At my Aunt Mary’s recent memorial service, my mother, describing her sister’s “severe, paraplegic stroke,” said that “the stroke was overwhelming, but Mary was not overwhelmed by it.”

For 16 years, between the ages of 63 and 79, Mary could not use her left arm, could only limp on her left leg, and could not speak – at least, not the way most of us do.

She could say only five words: “Yes,” “No,” “And,” and “Oh Boy.”

But oh boy, did she communicate. With intonation, inflection, facial expression, and sheer willpower, Aunt Mary asked myriad questions and expressed surprise, doubt, alarm, fear, humor, amazement, pride, compassion, excitement, gratitude, and every other conceivable message.
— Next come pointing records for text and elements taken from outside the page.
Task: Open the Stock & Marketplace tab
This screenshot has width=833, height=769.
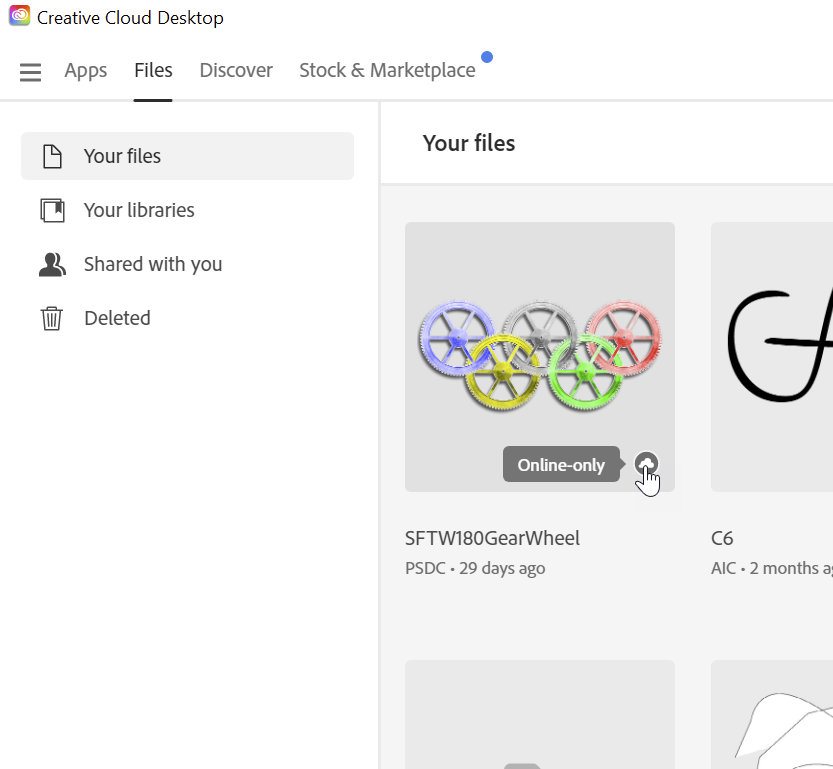Action: 387,70
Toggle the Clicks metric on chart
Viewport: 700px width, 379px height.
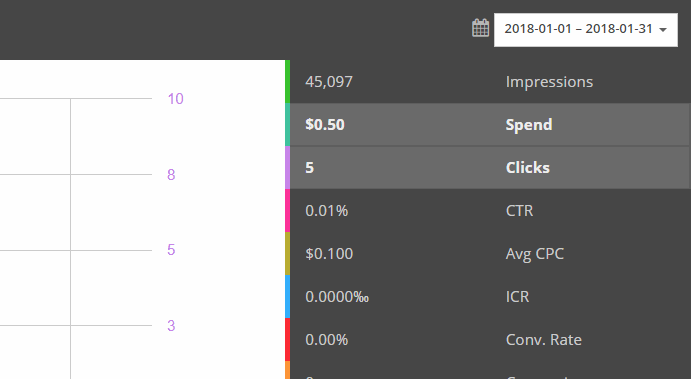click(490, 168)
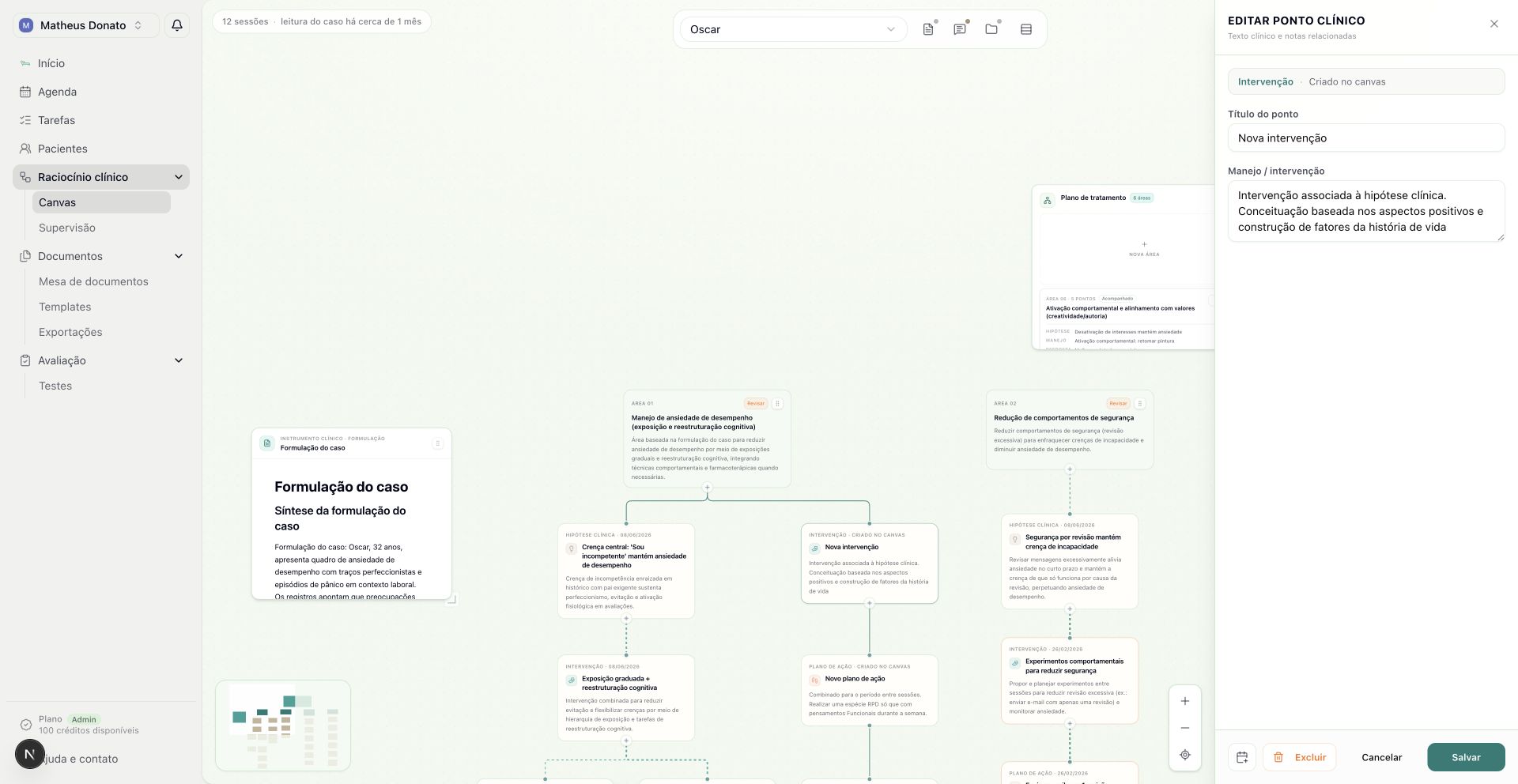Open the notifications bell

177,25
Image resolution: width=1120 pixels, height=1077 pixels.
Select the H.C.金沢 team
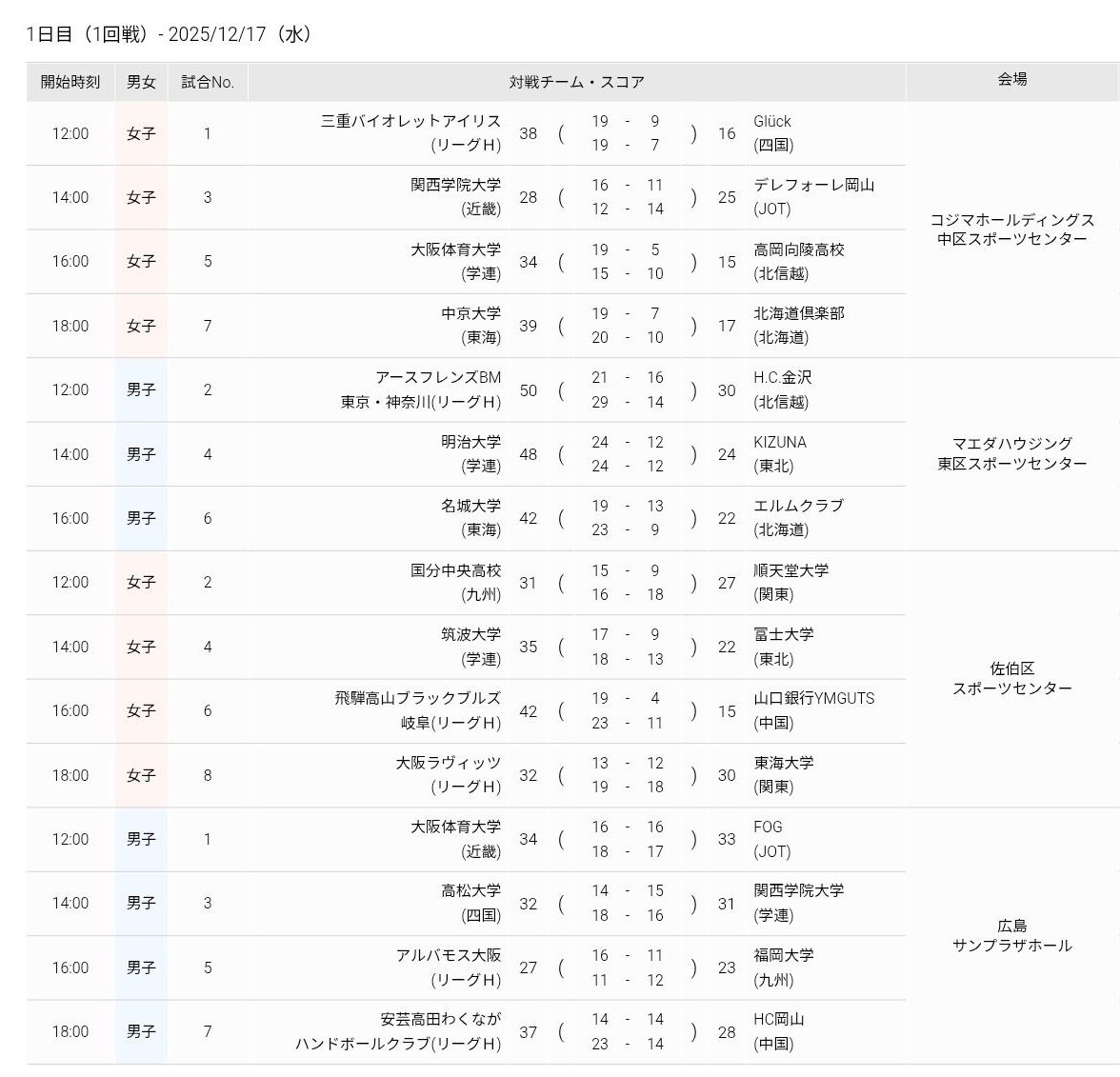pyautogui.click(x=782, y=377)
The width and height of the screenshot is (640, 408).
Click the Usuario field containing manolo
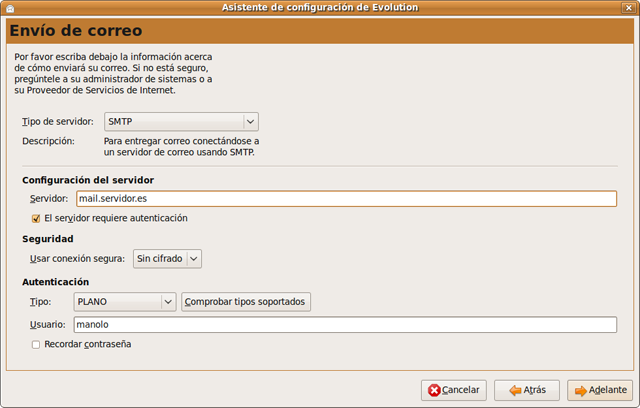(x=346, y=324)
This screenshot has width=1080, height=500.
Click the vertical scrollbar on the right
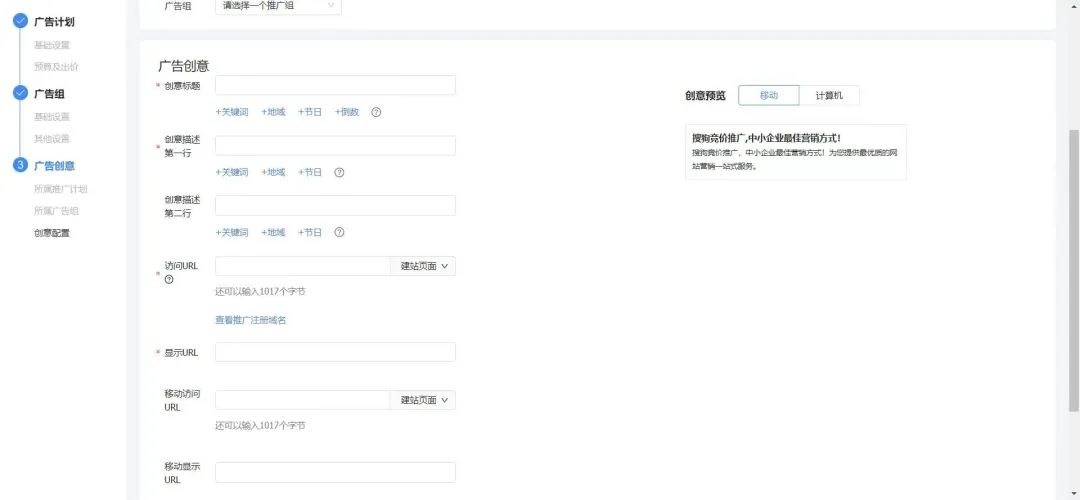[1074, 270]
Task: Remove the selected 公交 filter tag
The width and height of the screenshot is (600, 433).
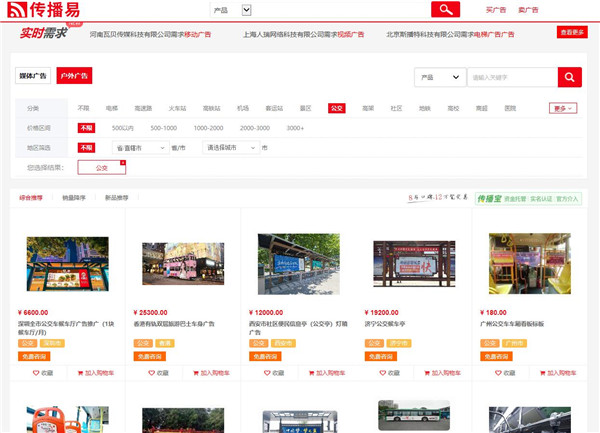Action: 122,162
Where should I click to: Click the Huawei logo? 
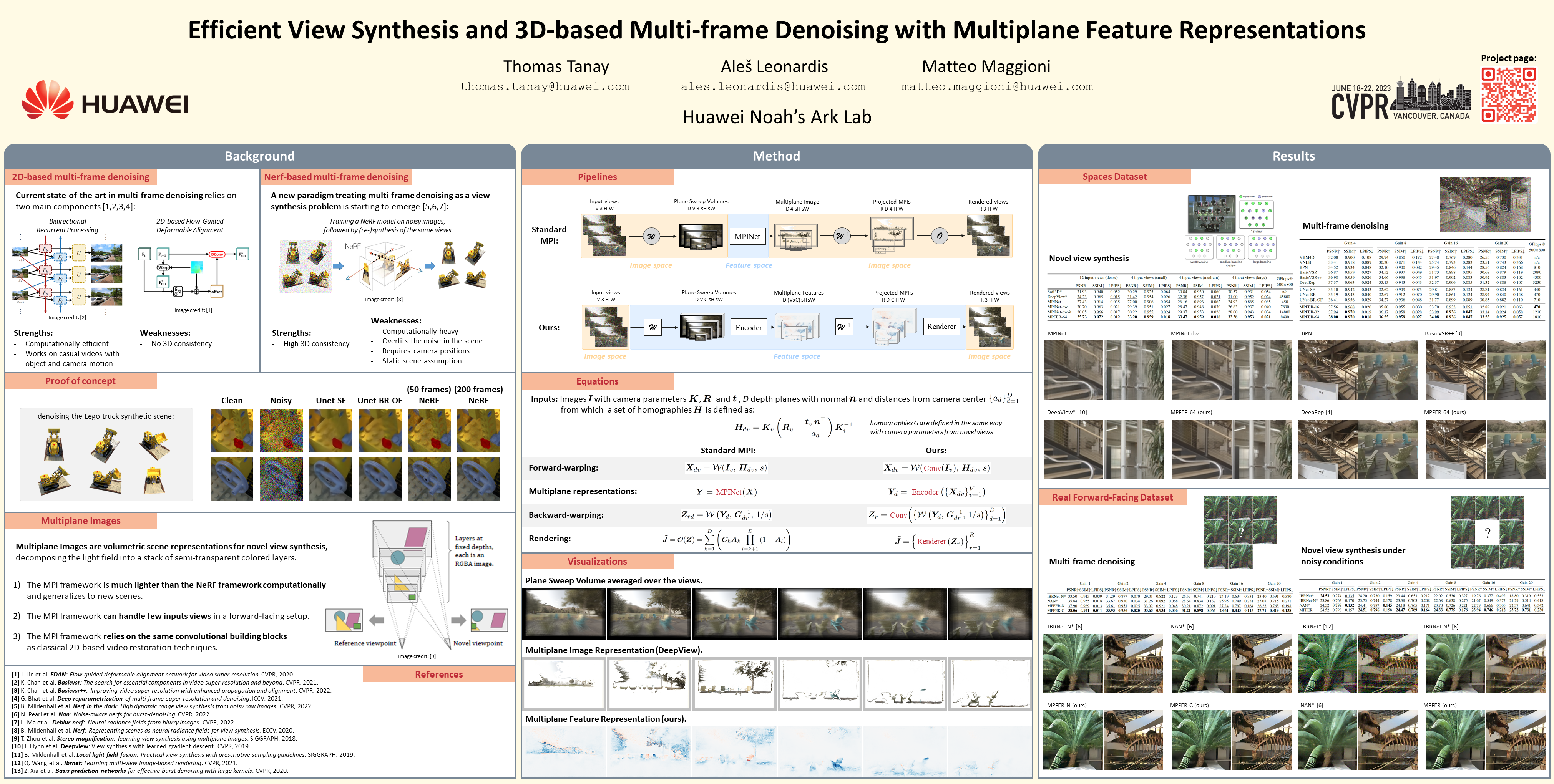tap(106, 100)
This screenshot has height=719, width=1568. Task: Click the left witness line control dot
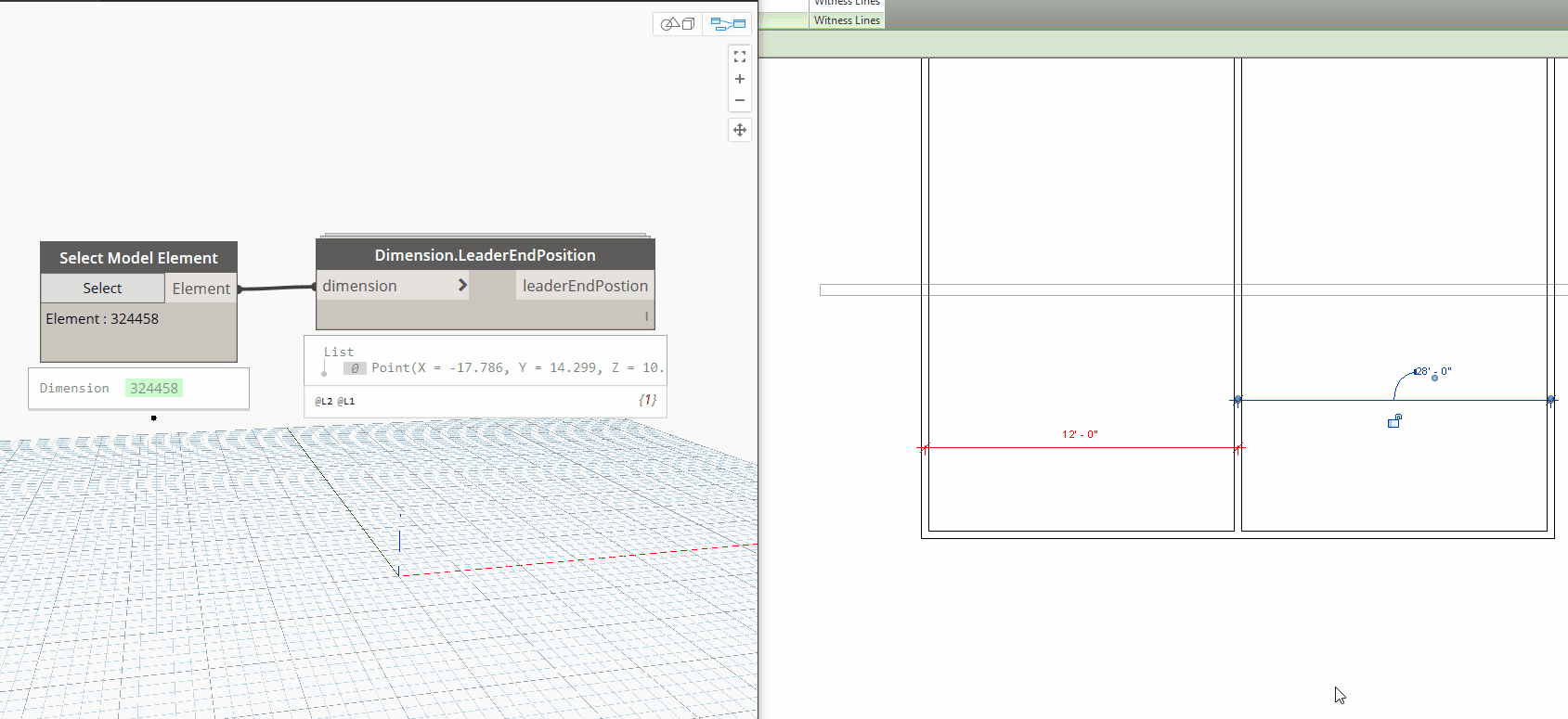pyautogui.click(x=1238, y=400)
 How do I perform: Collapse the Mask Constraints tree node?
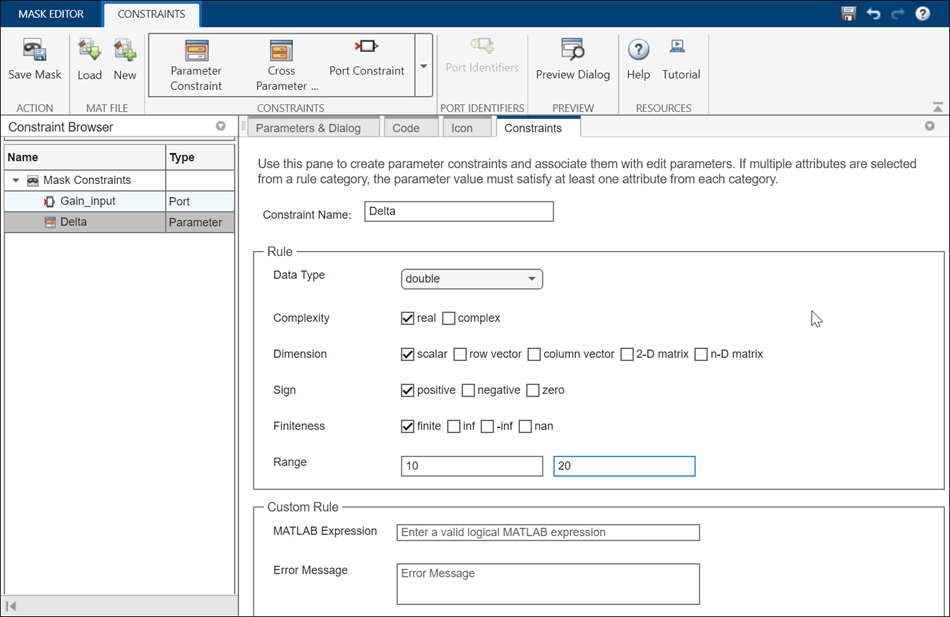[x=16, y=180]
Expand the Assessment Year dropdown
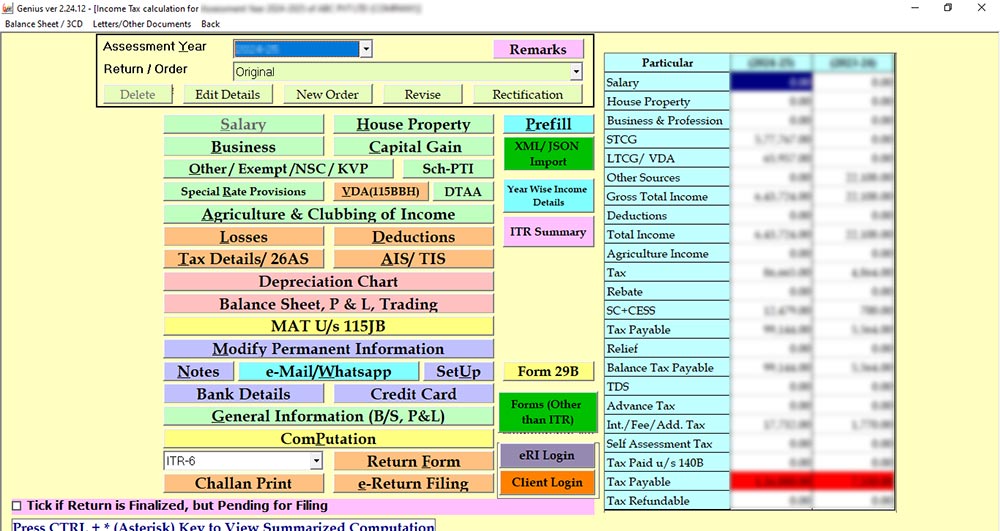Screen dimensions: 1000x531 (x=366, y=49)
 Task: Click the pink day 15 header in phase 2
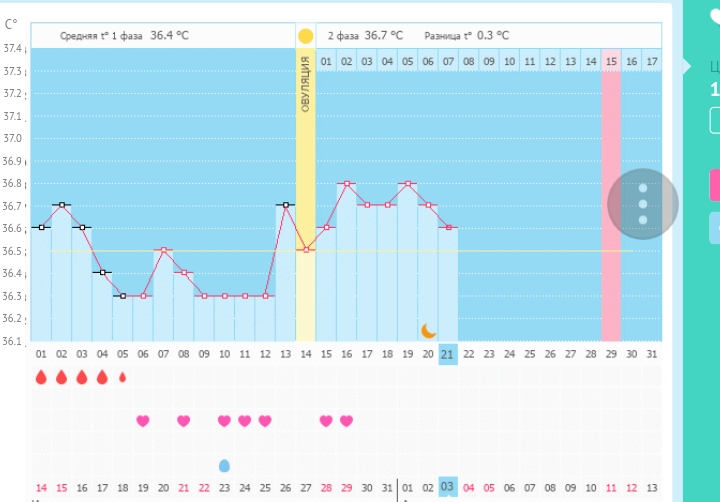click(x=611, y=62)
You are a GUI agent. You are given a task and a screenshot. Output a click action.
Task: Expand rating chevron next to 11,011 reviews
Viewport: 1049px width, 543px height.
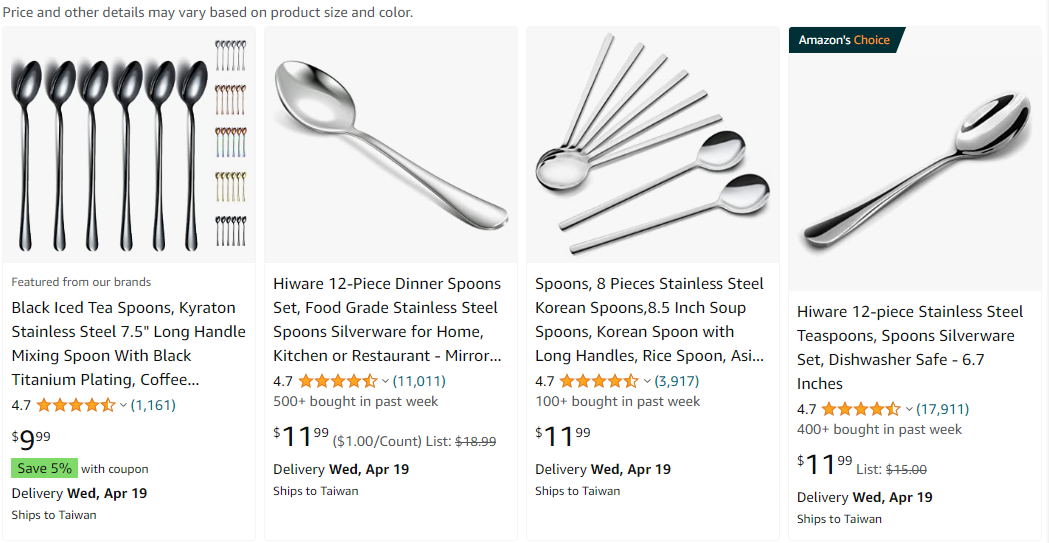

It didn’t happen automatically, or fast. To communicate with Mary required incredible, almost saint-like patience on the part of her husband, Peter, and other family members and friends. Every conversation started with 20 questions, and expanded from there. “Are you asking about something in this room? Something that happened today? Are you hungry? Is the person you’re talking about in our family?”

In Mary’s case, the problem was not just aphasia – the inability to speak – but apraxia: the inability to indicate what one wants. So she couldn’t point to a water glass, or move her good hand the way one might if one wanted to mime drinking. She could only say her five words. And we could only guess.

Did we all get frustrated? Sure. We also gave up sometimes. When all the “yes no and oh boy’s” in the world failed to tell us what she wanted to say, we shrugged and smiled together. Mary was a good sport about that, laughing rather than crying after her sincere and focused efforts to tell us something, or ask us something, proved fruitless.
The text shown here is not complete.